Mau beli Rp3000, bisa. Pokoknya membawa uang Rp5000, sudah cukup untuk
mengganjal perut hingga siang hari. Cukup mengherankan memang. Uang
Rp5000 mampu mengganjal perut hingga siang hari. Itu pun bisa untuk 2
orang. Murah sekali bila dibandingkan harga makanan di kota seperti
Jakarta, Medan, Palembang atau kota besar lainnya. Yang lebih
menakjubkan adalah para penjualnya. Ibu-ibu dengan usia lanjut. Mereka
pun lupa kapan terlahir ke dunia ini. Aktivitas ekonomi yang mereka
jalani setiap hari adalah aktivitas hidup pengisi waktu yang sangat
efektif dan efisien. Mereka begitu setia dengan profesi sebagai
pedagang kecil. Mereka begitu ikhlas menerima seberapa pun keuntungan
yang didapat.
Bagi mereka berdagang dengan niat membantu. Kasihan anak-anak mau ke
sekolah belum sempat makan. Ibu mereka sibuk mau kerja, ungkap salah
satu dari mereka ketika ditanya kenapa masih berjualan bukankah hidup
mereka sebenarnya sudah mapan dengan anak-anak yang sukses?Uang yang
mereka hasilkan dari berdagang itu, mereka berikan kepada cucu-cucu
atau untuk bersedekah. Lebih baik mempunyai uang sendiri daripada
diberi oleh orang lain walaupun orang tersebut anak sendiri. Percaya
tidak percaya konsep kemandirian ini begitu dahsyat membuat mereka
masih mampu bangun pukul 2 pagi untuk menyiapkan dagangannya.
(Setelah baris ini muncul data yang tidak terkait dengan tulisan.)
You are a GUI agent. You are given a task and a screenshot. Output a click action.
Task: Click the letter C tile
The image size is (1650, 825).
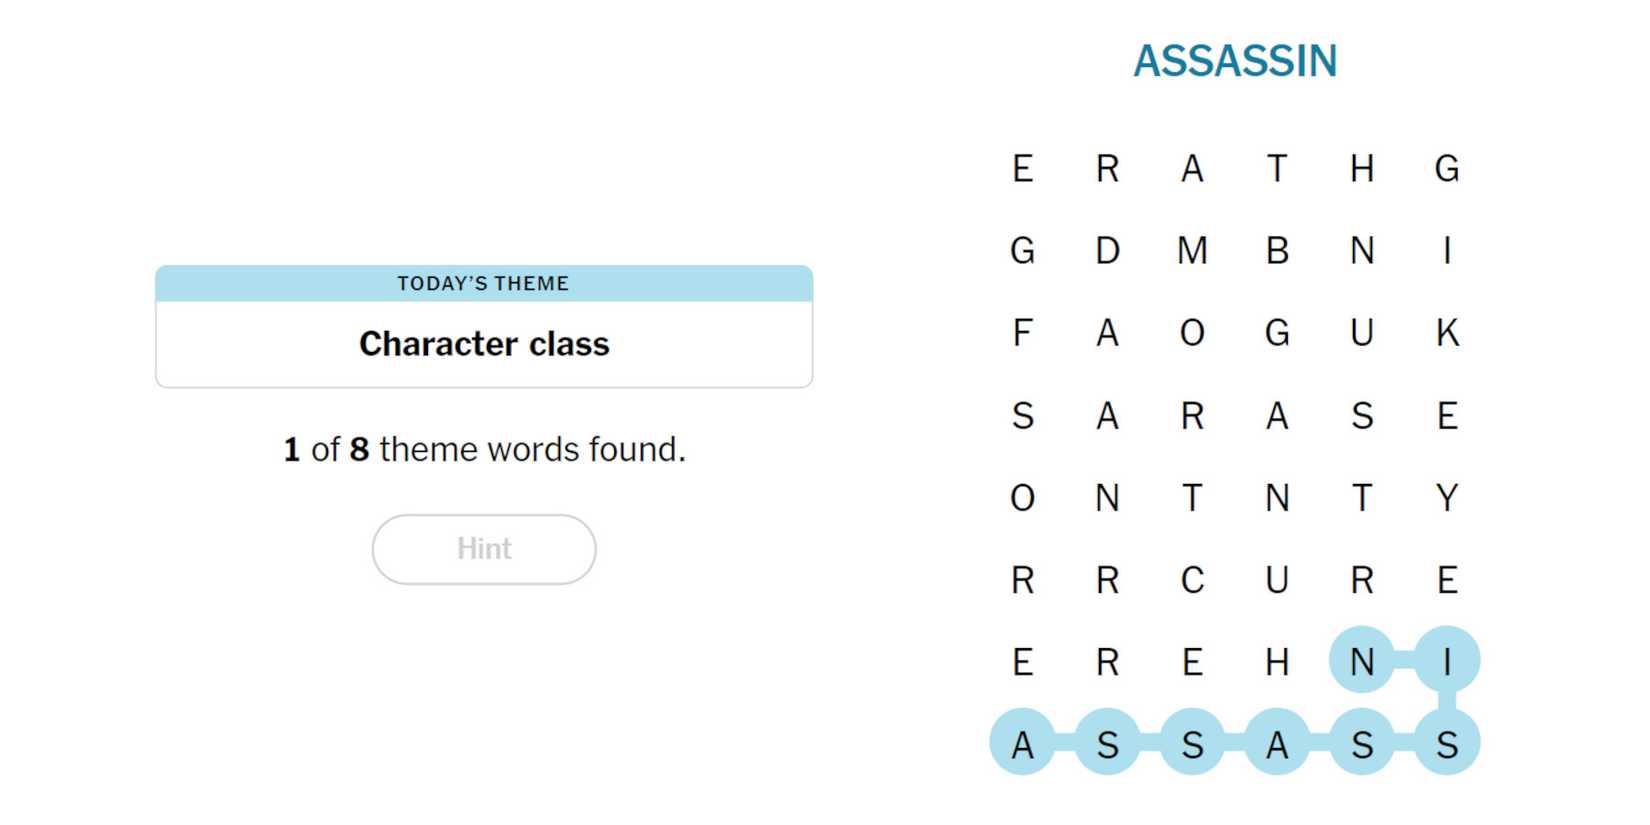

Mereka masih belanja sendiri atau mengambil sayuran dagangan di ladang
sendiri. Mereka masih mampu berladang. Di usia yang begitu lanjut,
kekuatan fisik mereka masih bagus.Pasar TempelSekilas tidak ada yang
aneh dengan aktivitas ekonomi di pasar Tempel tersebut. Pasar yang
berada di bawah jembatan yang melintasi sungai Progo itu cukup ramai
dengan berbagai barang dagangan.
Tapi, kalau pembeli berjalan agak ke Selatan, maka terlihatlah beberapa
perempuan yang sudah cukup berumur berjualan makanan kecil tradisional
khas Yogyakarta, seperti, jagung grontol, cenil, lepet, dan
lain-lain.Para mbah itu telah berusai sangat lanjut. Sama dengan para
mbah yang ada di pasar Ngemplak,mereka pun tidak ingat kapan mereka
lahir. Mereka tidak bisa berbahasa Indonesia. Mereka memakai kebaya
khas wanita Jawa. Uniknya, mereka menanam sendiri jagung yang dipakai
sebagai bahan jagung grontol. Bila hasil panen tidak memadai, mereka
pun tidak berjualan. Aktivitas ekonomi seperti itu sudah mereka jalani
sejak muda. Kesetiaan pada profesi yang sangat luar biasa. Alasan
mereka berjualan kebanyakan bukan karena uang tapi lebih karena untuk
mendapatkan kepuasan batin dan mempertahankan kemandirian diri.